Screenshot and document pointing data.
══════

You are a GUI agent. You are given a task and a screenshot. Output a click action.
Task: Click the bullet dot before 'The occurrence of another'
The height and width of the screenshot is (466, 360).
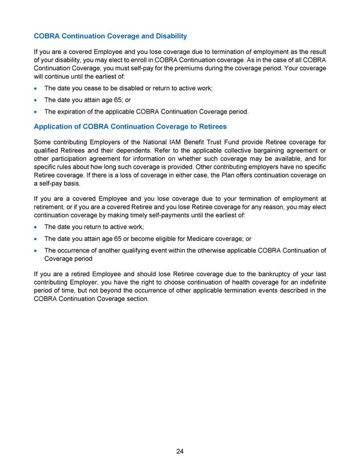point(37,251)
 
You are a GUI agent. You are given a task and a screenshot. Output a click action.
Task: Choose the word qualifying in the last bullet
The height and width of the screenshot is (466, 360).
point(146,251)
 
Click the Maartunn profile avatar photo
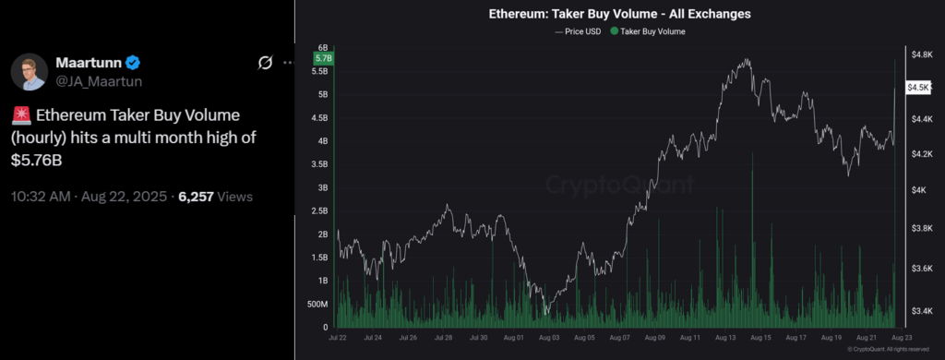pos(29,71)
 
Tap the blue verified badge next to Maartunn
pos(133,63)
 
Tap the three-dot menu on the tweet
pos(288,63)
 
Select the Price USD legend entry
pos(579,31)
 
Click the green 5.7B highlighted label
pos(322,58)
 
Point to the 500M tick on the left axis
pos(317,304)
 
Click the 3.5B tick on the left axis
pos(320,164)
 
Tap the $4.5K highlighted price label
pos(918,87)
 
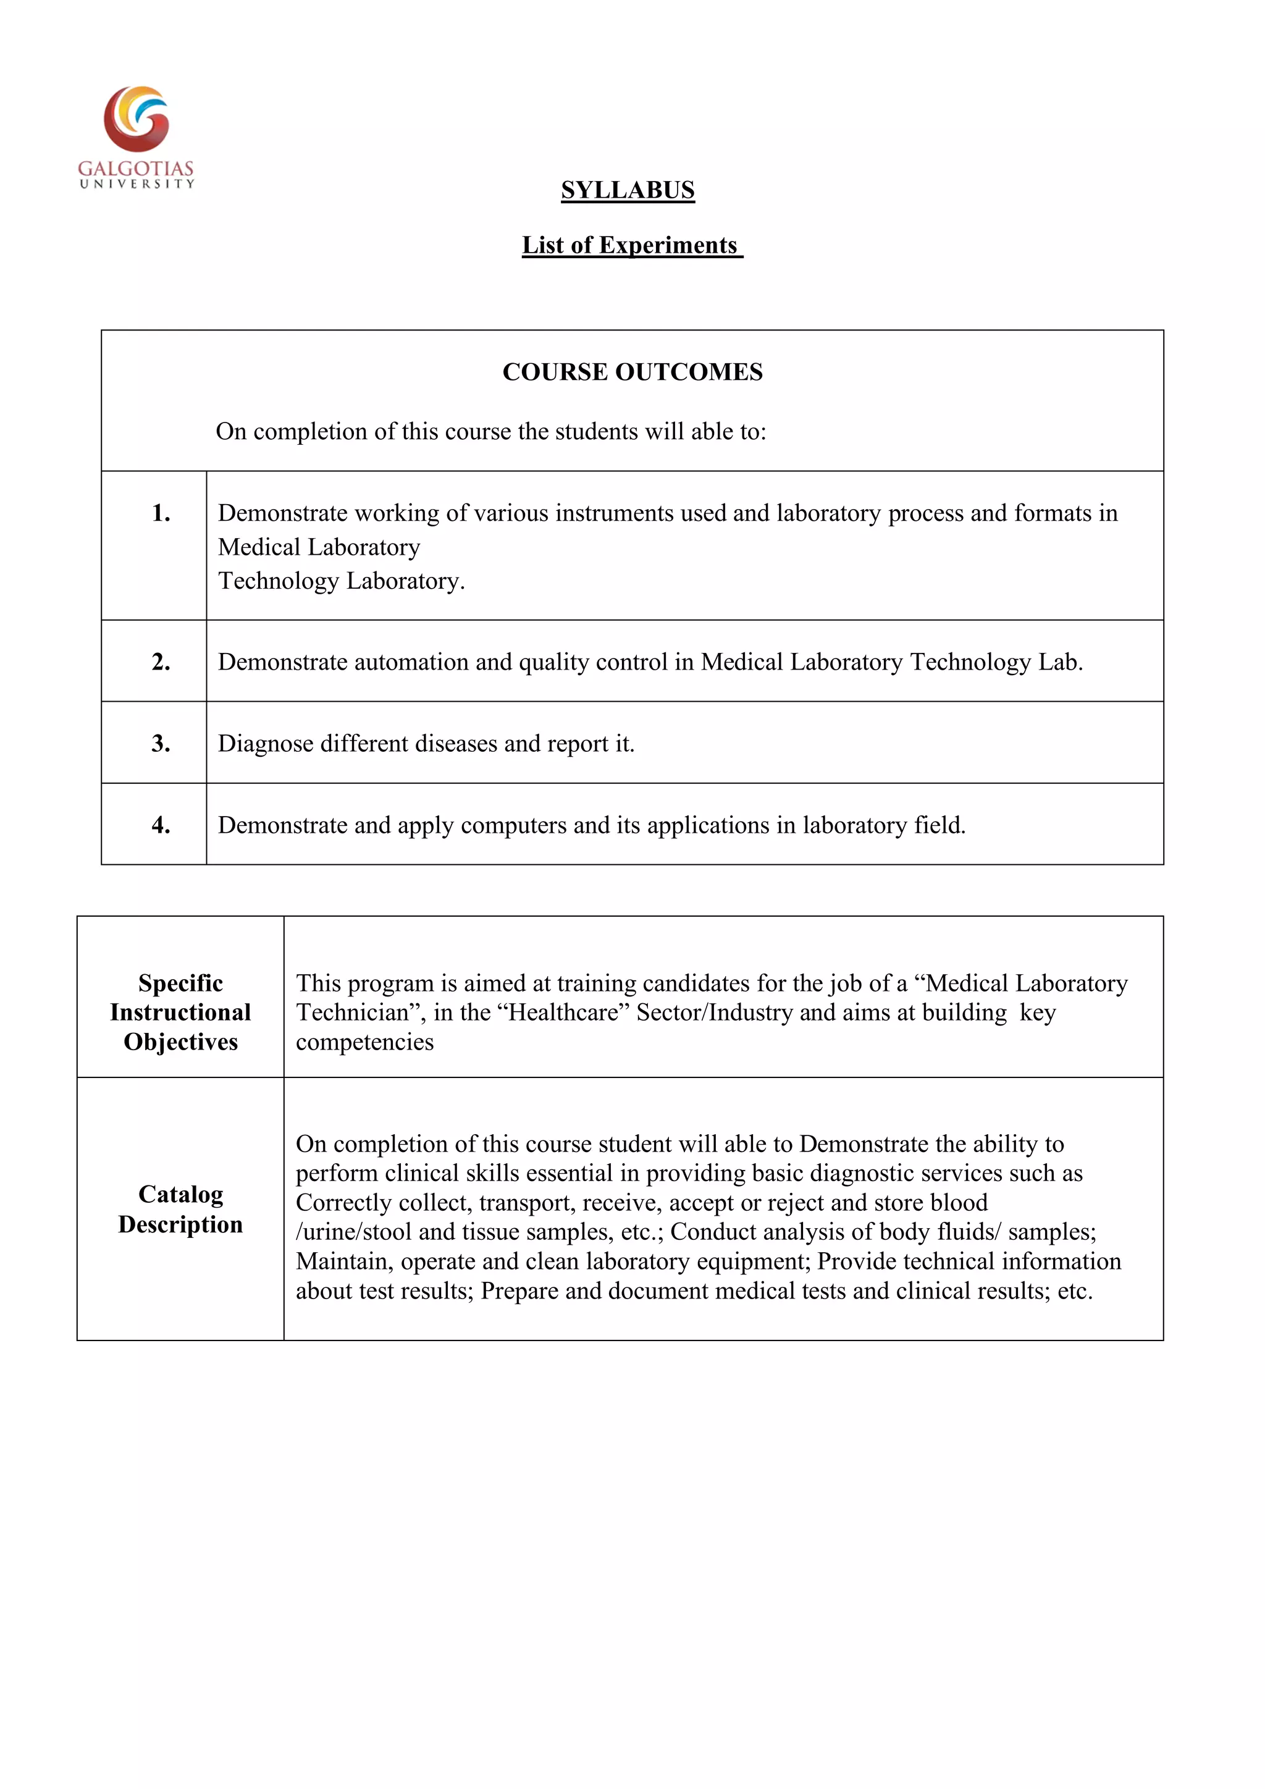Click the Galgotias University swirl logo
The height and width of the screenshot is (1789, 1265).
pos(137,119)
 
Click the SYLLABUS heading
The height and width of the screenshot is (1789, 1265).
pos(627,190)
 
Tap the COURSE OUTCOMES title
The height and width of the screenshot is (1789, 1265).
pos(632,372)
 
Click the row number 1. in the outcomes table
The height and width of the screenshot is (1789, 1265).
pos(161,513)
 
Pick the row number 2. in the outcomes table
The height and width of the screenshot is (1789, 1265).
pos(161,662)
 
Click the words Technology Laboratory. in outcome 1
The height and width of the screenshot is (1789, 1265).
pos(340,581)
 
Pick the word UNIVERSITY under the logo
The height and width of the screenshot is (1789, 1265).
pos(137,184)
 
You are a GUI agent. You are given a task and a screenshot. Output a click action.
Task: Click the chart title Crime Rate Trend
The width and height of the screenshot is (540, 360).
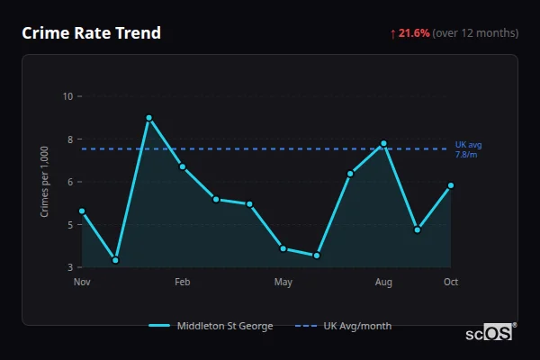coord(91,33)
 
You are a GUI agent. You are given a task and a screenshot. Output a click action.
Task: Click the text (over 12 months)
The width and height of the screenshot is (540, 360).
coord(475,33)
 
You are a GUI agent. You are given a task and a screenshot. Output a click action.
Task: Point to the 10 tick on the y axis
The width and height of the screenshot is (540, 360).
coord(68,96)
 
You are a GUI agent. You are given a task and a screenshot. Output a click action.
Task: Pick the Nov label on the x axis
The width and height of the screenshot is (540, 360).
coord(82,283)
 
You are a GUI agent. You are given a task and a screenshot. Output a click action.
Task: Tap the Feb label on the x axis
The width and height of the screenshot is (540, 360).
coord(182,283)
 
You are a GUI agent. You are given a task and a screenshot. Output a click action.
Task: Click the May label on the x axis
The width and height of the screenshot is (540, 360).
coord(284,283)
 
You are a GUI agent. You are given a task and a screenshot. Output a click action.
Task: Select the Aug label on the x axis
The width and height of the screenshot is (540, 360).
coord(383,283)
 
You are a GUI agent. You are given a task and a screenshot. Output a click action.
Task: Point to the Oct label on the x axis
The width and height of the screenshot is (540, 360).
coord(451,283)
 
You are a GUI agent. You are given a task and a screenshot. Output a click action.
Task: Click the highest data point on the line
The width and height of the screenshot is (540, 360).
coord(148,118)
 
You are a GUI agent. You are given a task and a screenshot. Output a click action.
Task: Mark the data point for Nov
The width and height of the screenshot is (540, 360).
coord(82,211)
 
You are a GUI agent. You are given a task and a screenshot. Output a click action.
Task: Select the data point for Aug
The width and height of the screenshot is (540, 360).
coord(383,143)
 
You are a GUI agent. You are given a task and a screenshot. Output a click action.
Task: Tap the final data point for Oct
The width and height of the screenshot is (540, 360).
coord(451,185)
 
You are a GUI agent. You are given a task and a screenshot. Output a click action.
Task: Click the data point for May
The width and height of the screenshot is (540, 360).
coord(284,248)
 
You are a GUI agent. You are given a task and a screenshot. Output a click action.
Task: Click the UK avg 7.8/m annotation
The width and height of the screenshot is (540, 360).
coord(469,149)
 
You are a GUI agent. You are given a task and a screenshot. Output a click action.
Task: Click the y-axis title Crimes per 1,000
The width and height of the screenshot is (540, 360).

══════

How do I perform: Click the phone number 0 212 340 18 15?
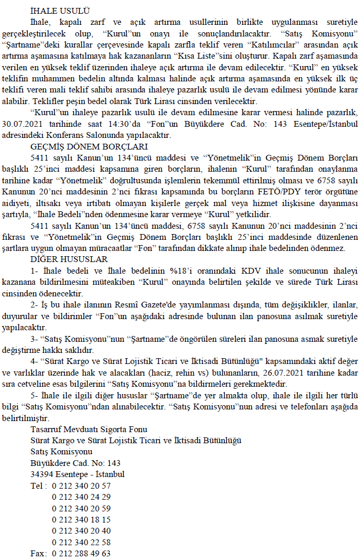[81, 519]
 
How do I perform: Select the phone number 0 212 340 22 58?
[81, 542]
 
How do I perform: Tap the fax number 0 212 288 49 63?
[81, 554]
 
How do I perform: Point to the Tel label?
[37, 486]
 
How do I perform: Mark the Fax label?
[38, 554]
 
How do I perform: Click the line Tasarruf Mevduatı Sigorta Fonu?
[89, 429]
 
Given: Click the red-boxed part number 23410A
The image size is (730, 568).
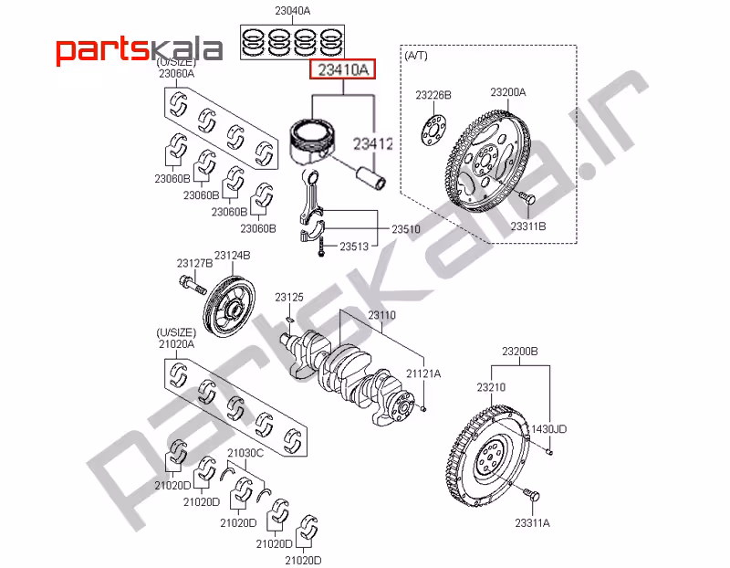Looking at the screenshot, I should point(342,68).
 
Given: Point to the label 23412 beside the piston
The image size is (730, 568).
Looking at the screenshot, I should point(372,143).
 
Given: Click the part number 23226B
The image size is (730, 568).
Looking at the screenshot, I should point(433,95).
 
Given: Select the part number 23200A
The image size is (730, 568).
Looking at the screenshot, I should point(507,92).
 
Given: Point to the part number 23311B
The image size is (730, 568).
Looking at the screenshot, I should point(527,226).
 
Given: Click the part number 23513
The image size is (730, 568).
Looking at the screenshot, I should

══════

WORK TO BE COMPLETED. Copy out, word for word, the lines from the one containing "Tap the three-dot menu on the tweet" through the one containing "pos(627,190)", both included. Leave the pictures out of your copy.

RESULT BELOW.
Tap the three-dot menu on the tweet
pos(288,63)
 
Select the Price USD legend entry
pos(579,31)
 
Click the green 5.7B highlighted label
pos(322,58)
 
Point to the 500M tick on the left axis
pos(317,304)
 
Click the 3.5B tick on the left axis
pos(320,164)
 
Tap the $4.5K highlighted price label
pos(918,87)
 
Click the Galgotias University swirl logo
The height and width of the screenshot is (1789, 1265).
pos(137,119)
 
Click the SYLLABUS heading
The height and width of the screenshot is (1789, 1265).
pos(627,190)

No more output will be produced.